## TEKS BACAAN
------------
Oleh. Ayu Mela Yulianti, SPt
(Pemerhati Masalah Umat)
#MuslimahTimes — Menteri Keuangan Sri Mulyani Indarwati mengakui bahwa tahun depan pemerintah menghadapi tantangan cukup berat khususnya dalam mengelola anggaran karena utang jatuh tempo yang besar. Sedikitnya besar utang jatuh tempo yang harus dibayar pemerintah di tahun 2019 mencapai Rp 409 triliun (Tempo.co).
Fakta yang dikemukakan oleh menteri keuangan Sri Mulyani, menunjukan ada ketidakefisienan pengelolaan dana oleh pemerintah alias lebih besar pasak daripada tiang.
Ketidakefisienan ini bisa terjadi karena banyaknya pos-pos anggaran pembelanjaan negara yang tidak efisien, korupsi dan ketidakoptimalan pengelolaan sumber daya alam yang sebenarnya bisa memberikan masukan dana yang sangat besar bagi negara. Hal ini sangat wajar terjadi, karena pengelolaan keuangan negara saat ini memakai asas kapitalis sekuler.
------------
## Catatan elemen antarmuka
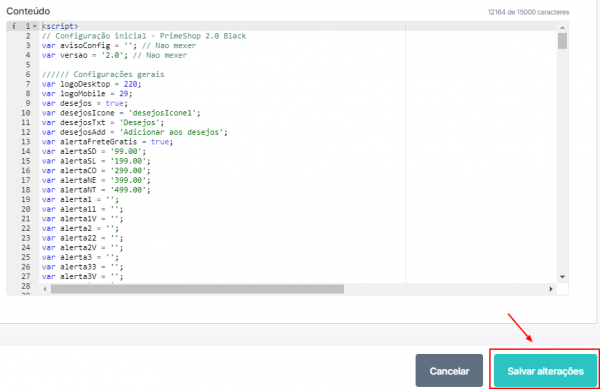Click the horizontal scroll left arrow
The height and width of the screenshot is (389, 600).
[45, 289]
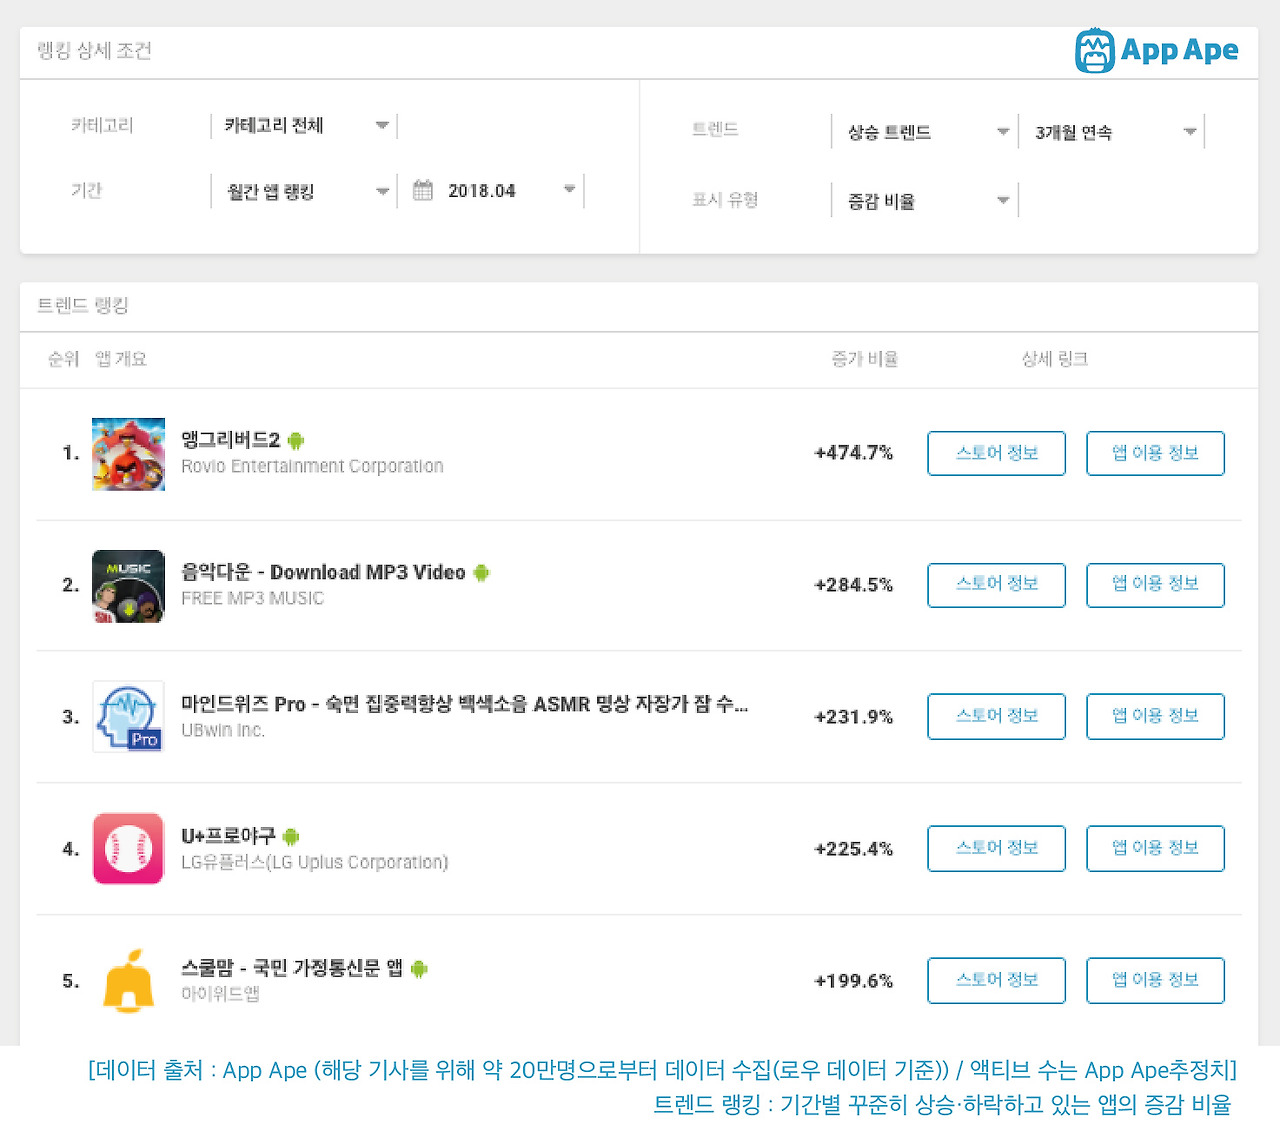Open the Angry Birds 2 app icon
Viewport: 1280px width, 1144px height.
pyautogui.click(x=128, y=454)
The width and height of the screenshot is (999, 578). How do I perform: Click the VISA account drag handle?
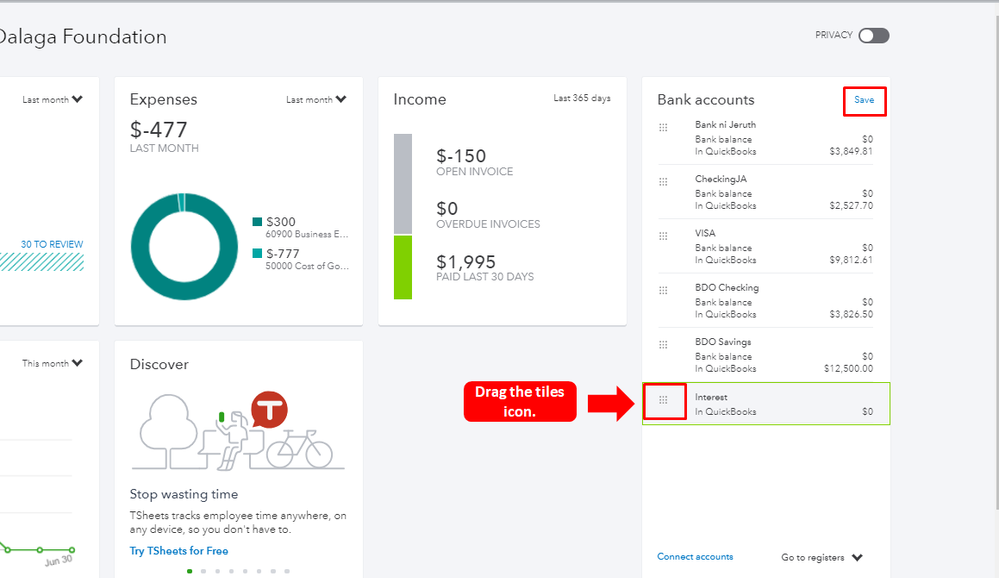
------------
## PETUNJUK PENGERJAAN
a. Tulis kembali bagian teks tentang utang jatuh tempo yang dibuka dengan kata-kata "Oleh. Ayu Mela Yulianti, SPt" dan ditutup dengan "pasak daripada tiang.", lalu ubah "pemerintah" menjadi "kabinet".
b. Apakah tiap pernyataan berikut sesuai dengan teks tentang utang jatuh tempo? Jawab ya atau tidak, disertai kutipan kata-kata teks yang menentukan.
(i) Utang jatuh tempo yang harus dibayar pemerintah pada tahun 2019 sedikitnya Rp 409 triliun.
(ii) Sri Mulyani menyatakan bahwa pengelolaan anggaran tahun depan tidak akan sulit.
(iii) Teks menyebut pengelolaan keuangan negara saat ini memakai asas kapitalis sekuler.

## KUNCI JAWABAN
a.
Oleh. Ayu Mela Yulianti, SPt
(Pemerhati Masalah Umat)
#MuslimahTimes — Menteri Keuangan Sri Mulyani Indarwati mengakui bahwa tahun depan kabinet menghadapi tantangan cukup berat khususnya dalam mengelola anggaran karena utang jatuh tempo yang besar. Sedikitnya besar utang jatuh tempo yang harus dibayar kabinet di tahun 2019 mencapai Rp 409 triliun (Tempo.co).
Fakta yang dikemukakan oleh menteri keuangan Sri Mulyani, menunjukan ada ketidakefisienan pengelolaan dana oleh kabinet alias lebih besar pasak daripada tiang.

b.
(i) Ya: "Sedikitnya besar utang jatuh tempo yang harus dibayar pemerintah di tahun 2019 mencapai Rp 409 triliun"
(ii) Tidak: "tahun depan pemerintah menghadapi tantangan cukup berat khususnya dalam mengelola anggaran"
(iii) Ya: "pengelolaan keuangan negara saat ini memakai asas kapitalis sekuler"